▶ [Data section]

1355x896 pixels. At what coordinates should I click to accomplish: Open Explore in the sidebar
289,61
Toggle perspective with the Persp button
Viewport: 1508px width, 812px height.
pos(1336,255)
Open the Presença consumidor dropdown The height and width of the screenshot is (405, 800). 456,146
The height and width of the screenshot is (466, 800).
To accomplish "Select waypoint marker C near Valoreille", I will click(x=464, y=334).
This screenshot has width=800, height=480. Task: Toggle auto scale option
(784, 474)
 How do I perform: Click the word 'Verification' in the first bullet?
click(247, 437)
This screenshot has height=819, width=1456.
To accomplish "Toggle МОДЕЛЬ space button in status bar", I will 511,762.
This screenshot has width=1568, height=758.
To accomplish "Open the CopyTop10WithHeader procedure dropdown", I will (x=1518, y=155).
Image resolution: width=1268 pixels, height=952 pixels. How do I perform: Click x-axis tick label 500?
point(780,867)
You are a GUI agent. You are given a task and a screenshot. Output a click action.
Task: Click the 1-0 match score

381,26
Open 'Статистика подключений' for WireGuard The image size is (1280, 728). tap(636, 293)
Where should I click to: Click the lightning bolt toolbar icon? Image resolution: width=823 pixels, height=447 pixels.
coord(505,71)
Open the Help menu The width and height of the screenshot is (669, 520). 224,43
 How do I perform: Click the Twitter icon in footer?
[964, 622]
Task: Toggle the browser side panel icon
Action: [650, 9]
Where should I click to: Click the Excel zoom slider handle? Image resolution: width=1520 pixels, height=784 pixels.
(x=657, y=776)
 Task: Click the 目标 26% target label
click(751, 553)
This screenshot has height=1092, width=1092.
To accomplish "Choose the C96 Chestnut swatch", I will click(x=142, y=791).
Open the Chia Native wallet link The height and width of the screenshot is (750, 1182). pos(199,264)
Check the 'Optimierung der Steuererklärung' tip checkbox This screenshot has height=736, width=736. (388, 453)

▶ [Task details]
Reproduce verbatim the rows running from the line that contains "This screenshot has width=1568, height=758." through the end of the rows, both ends included.

▶ [Written response]
This screenshot has width=1568, height=758.
To accomplish "Open the CopyTop10WithHeader procedure dropdown", I will (x=1518, y=155).
Image resolution: width=1268 pixels, height=952 pixels. How do I perform: Click x-axis tick label 500?
point(780,867)
You are a GUI agent. You are given a task and a screenshot. Output a click action.
Task: Click the 1-0 match score

381,26
Open 'Статистика подключений' for WireGuard The image size is (1280, 728). tap(636, 293)
Where should I click to: Click the lightning bolt toolbar icon? Image resolution: width=823 pixels, height=447 pixels.
coord(505,71)
Open the Help menu The width and height of the screenshot is (669, 520). 224,43
 How do I perform: Click the Twitter icon in footer?
[964, 622]
Task: Toggle the browser side panel icon
Action: [650, 9]
Where should I click to: Click the Excel zoom slider handle? Image resolution: width=1520 pixels, height=784 pixels.
(x=657, y=776)
 Task: Click the 目标 26% target label
click(751, 553)
This screenshot has height=1092, width=1092.
To accomplish "Choose the C96 Chestnut swatch", I will click(x=142, y=791).
Open the Chia Native wallet link The height and width of the screenshot is (750, 1182). pos(199,264)
Check the 'Optimierung der Steuererklärung' tip checkbox This screenshot has height=736, width=736. (388, 453)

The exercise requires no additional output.